··· Source material ···

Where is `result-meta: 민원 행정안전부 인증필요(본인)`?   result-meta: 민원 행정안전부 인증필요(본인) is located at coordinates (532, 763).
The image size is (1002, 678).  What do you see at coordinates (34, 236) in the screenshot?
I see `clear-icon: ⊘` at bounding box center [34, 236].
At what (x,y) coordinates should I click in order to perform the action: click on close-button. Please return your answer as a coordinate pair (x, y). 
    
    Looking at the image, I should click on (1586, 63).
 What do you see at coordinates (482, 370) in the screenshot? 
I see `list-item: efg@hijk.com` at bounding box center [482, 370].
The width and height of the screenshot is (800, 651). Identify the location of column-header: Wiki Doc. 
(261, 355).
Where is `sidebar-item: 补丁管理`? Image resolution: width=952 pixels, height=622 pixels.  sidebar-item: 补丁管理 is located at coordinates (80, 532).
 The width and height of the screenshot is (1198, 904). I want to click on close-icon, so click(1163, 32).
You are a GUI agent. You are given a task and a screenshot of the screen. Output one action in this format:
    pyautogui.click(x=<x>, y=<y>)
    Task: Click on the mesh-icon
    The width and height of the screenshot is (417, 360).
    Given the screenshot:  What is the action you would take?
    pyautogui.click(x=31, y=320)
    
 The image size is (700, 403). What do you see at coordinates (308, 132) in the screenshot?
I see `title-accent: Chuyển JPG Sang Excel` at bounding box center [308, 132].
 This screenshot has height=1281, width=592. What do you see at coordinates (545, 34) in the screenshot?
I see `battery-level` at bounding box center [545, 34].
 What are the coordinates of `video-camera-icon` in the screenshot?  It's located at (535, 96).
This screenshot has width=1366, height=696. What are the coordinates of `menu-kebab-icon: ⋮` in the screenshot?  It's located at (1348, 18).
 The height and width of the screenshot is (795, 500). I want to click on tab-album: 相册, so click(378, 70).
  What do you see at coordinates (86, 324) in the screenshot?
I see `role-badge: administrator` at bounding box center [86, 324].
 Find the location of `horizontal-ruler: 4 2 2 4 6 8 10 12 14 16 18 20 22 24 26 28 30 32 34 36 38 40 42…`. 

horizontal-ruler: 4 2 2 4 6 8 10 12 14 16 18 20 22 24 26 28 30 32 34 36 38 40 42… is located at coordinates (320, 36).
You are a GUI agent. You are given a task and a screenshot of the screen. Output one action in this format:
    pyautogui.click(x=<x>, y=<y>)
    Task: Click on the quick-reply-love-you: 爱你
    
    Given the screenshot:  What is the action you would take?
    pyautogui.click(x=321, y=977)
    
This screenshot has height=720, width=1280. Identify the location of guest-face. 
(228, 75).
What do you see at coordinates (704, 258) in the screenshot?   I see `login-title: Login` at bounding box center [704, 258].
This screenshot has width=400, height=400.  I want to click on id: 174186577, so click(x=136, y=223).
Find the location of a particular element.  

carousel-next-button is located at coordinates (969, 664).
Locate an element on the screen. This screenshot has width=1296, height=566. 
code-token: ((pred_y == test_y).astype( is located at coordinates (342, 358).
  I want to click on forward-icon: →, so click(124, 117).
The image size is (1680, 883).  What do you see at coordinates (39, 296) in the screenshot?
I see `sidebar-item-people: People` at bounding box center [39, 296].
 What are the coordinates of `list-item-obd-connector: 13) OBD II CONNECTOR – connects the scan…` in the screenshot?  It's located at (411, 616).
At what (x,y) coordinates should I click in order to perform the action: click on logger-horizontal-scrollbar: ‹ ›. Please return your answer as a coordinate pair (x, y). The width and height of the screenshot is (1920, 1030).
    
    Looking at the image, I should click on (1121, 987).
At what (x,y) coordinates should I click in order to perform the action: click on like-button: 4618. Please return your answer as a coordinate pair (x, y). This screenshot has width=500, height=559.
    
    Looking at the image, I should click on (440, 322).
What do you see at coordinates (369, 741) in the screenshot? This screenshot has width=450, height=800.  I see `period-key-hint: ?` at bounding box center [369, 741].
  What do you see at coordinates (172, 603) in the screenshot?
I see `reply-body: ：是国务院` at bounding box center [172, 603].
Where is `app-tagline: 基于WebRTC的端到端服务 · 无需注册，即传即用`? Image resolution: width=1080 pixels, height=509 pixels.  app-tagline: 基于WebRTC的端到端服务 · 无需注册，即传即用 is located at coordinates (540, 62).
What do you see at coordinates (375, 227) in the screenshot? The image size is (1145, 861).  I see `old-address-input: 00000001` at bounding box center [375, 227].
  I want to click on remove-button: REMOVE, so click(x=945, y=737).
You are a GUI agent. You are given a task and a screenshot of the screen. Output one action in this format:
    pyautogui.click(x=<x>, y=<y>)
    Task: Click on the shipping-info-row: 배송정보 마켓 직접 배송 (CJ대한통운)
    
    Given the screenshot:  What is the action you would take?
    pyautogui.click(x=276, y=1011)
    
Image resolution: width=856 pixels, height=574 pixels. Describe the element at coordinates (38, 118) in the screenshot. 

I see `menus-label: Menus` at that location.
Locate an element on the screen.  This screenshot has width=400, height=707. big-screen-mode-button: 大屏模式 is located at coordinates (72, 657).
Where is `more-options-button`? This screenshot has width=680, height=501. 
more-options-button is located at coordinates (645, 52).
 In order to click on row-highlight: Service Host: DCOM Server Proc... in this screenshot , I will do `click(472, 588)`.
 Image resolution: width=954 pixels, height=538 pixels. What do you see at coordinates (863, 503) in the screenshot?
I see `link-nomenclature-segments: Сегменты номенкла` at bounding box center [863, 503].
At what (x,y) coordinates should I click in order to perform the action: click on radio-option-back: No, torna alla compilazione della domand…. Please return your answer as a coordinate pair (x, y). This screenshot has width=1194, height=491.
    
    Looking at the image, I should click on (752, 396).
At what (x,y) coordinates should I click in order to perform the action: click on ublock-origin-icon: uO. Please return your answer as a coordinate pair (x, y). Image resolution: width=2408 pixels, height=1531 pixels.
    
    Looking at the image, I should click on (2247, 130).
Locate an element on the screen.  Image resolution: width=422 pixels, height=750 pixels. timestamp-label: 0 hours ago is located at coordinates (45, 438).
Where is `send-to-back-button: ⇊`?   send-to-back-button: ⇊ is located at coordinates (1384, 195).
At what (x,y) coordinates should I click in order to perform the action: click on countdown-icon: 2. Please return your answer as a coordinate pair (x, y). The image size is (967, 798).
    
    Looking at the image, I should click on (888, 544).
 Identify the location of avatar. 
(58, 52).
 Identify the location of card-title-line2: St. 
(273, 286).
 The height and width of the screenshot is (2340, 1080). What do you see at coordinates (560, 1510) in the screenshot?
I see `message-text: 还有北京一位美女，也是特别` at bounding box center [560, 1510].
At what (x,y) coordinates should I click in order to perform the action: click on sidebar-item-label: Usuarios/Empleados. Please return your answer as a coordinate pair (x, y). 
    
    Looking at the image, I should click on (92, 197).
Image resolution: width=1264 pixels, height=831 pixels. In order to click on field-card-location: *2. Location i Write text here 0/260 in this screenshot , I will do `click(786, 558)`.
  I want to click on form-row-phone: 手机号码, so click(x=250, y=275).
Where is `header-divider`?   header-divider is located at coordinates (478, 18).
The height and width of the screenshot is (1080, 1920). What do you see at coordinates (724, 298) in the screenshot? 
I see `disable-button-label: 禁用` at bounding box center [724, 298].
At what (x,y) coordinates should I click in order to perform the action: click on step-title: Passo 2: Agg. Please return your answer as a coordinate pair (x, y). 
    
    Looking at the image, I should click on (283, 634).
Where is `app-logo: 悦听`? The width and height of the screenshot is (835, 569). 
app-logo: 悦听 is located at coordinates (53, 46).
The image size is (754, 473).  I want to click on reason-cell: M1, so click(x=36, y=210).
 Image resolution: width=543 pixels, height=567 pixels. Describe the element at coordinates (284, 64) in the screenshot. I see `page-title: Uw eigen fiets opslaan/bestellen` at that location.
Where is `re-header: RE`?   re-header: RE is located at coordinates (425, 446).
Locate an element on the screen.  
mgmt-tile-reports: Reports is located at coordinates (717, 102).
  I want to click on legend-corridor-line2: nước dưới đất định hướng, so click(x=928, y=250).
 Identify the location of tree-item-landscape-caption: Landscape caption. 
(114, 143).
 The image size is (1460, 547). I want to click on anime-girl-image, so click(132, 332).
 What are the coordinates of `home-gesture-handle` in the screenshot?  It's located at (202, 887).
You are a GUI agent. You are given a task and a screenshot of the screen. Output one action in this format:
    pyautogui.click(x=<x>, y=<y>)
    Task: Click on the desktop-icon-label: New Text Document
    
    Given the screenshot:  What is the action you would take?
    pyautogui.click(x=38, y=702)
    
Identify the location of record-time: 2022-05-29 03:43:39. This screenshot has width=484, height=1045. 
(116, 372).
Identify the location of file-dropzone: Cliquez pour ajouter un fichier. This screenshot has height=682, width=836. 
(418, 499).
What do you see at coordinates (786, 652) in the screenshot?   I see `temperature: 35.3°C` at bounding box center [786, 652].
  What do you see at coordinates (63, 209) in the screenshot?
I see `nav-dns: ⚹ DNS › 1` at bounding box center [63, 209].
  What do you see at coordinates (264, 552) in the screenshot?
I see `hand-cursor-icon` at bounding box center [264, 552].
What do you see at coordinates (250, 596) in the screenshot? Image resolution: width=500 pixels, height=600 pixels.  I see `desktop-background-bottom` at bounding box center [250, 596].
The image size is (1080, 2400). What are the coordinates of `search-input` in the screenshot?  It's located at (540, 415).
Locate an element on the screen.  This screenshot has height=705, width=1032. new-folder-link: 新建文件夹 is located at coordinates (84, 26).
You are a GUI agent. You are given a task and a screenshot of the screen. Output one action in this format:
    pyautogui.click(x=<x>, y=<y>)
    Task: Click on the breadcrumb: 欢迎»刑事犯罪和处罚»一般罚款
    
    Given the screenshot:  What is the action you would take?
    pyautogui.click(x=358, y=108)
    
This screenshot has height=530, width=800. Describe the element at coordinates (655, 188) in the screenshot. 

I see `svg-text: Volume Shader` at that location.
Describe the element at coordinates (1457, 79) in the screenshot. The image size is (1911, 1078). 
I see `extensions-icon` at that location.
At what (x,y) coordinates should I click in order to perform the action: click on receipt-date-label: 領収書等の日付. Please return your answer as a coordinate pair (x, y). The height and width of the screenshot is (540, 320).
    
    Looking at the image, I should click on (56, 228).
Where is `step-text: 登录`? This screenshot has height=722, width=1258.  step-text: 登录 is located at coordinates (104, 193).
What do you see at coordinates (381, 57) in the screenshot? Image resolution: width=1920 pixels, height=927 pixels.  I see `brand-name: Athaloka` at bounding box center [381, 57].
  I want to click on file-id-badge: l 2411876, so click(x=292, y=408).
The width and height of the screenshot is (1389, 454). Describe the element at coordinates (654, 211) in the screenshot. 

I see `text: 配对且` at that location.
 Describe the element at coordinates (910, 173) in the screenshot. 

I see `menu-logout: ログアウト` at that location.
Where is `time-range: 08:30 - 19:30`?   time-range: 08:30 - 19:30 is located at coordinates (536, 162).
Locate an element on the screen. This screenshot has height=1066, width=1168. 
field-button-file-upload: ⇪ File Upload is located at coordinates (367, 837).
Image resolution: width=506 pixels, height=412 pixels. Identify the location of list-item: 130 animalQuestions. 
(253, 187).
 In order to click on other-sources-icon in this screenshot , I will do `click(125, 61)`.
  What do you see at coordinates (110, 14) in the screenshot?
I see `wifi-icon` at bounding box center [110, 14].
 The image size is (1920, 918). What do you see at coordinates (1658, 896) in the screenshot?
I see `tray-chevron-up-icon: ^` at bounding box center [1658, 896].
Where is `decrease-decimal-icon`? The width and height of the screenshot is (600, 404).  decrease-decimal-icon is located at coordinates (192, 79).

···

**Assigned task:**
Recast everything in the records from the line containing "Identify the location of file-dropzone: Cliquez" down to the line containing "(418, 499)." as a JSON list of strings, one string per line, with blank lines left out.

**Output of the exercise:**
[
  "Identify the location of file-dropzone: Cliquez pour ajouter un fichier. This screenshot has height=682, width=836. ",
  "(418, 499)."
]